Source excerpt ▸
'''
Spaces:

vimalk78
/

abc123

Running

File size: 10,285 Bytes

486eff6

#!/usr/bin/env python3

import os
import numpy as np
import faiss
from sentence_transformers import SentenceTransformer
import requests
from sklearn.cluster import KMeans
import networkx as nx
import csv

def get_vocab():
    # Dynamically fetch a large list of English words from a public GitHub repository
    url = "https://raw.githubusercontent.com/dwyl/english-words/master/words.txt"
    response = requests.get(url)
    if response.status_code == 200:
        return [word.strip().lower() for word in response.text.splitlines() if word.strip() and len(word) > 2]  # Filter short words
    else:
        raise Exception("Failed to fetch vocabulary list")

class CrosswordGenerator2:
    def get_dict_vocab(self):
        """Read the dictionary CSV file and return list of words."""
        dict_path = os.path.join(os.path.dirname(__file__), 'dict-words', 'dict.csv')
        words = []
        
        try:
            with open(dict_path, 'r', encoding='utf-8') as csvfile:
                reader = csv.DictReader(csvfile)
                for row in reader:
                    word = row['word'].strip().lower()
                    if word and len(word) > 2:  # Filter short words
                        words.append(word)
        except FileNotFoundError:
            raise Exception(f"Dictionary file not found: {dict_path}")
        except Exception as e:
            raise Exception(f"Error reading dictionary file: {e}")
        
        return words

    def __init__(self, cache_dir='./model_cache'):
        self.vocab = self.get_dict_vocab()
'''
Prompt ▸ In the crossword generator script, which file does the get_dict_vocab method read its words from?

(Records)
'''
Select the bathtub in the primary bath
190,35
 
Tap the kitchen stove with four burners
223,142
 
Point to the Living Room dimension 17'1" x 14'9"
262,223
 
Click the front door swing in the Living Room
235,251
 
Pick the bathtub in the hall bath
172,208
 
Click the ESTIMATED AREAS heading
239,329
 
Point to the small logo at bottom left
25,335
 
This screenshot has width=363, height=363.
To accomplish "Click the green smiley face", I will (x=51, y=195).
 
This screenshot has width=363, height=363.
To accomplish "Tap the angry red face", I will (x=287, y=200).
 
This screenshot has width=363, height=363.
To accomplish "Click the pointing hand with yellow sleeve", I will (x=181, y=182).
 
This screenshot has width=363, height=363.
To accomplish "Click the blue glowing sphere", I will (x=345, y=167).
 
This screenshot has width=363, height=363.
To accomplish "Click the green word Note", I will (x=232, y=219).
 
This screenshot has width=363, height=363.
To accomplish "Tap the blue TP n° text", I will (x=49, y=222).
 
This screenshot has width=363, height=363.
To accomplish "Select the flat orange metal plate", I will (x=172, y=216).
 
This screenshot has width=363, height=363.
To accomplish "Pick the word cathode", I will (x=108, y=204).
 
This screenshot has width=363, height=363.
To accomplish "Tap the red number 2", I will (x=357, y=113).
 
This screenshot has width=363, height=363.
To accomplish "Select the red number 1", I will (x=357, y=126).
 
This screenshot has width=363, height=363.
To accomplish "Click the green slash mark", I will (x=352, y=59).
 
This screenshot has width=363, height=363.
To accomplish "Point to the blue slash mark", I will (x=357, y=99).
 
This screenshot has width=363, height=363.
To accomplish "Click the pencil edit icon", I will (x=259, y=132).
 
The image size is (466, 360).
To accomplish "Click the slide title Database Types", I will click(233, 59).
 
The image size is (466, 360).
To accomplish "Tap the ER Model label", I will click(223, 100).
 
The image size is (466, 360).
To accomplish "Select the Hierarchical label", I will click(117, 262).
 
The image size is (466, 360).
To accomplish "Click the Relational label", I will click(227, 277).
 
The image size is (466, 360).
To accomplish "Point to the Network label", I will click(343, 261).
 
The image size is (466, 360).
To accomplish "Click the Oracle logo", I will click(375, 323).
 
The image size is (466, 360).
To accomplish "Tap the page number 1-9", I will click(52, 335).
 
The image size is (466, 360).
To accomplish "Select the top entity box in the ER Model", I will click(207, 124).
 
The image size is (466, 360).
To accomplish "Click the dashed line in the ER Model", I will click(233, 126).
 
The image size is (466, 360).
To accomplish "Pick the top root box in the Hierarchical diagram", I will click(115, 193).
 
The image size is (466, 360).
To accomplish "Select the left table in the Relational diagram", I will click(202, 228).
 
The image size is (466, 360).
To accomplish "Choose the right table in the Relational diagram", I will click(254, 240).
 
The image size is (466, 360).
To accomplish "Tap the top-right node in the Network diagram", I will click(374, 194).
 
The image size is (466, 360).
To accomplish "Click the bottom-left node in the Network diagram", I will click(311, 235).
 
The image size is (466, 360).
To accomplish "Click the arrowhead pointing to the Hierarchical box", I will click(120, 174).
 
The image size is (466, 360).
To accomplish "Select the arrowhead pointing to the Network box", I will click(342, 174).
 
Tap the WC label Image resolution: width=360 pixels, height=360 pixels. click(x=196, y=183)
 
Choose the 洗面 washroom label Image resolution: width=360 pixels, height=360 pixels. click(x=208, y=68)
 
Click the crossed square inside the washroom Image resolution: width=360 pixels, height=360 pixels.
'''
'''
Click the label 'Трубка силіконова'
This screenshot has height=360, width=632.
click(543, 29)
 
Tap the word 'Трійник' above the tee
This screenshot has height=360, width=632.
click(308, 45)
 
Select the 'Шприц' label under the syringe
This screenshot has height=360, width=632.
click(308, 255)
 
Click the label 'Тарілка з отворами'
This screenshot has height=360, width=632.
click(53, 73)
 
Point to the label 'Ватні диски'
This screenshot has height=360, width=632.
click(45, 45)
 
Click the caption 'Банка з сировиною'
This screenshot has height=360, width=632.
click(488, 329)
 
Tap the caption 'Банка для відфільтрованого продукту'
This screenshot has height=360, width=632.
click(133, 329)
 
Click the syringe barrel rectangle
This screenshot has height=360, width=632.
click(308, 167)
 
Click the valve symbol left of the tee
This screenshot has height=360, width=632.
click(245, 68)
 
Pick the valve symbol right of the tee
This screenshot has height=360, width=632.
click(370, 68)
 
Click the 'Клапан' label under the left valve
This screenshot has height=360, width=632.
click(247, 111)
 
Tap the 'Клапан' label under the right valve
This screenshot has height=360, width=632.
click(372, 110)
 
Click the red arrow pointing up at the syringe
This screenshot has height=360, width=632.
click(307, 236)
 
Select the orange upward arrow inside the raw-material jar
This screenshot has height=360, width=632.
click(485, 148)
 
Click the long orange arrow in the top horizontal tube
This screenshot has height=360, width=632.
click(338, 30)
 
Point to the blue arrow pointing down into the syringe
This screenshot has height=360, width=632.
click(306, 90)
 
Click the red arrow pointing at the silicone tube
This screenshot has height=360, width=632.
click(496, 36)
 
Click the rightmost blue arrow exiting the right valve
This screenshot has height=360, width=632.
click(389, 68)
'''
Output of the task ▸ It reads dict.csv in the dict-words folder next to the script.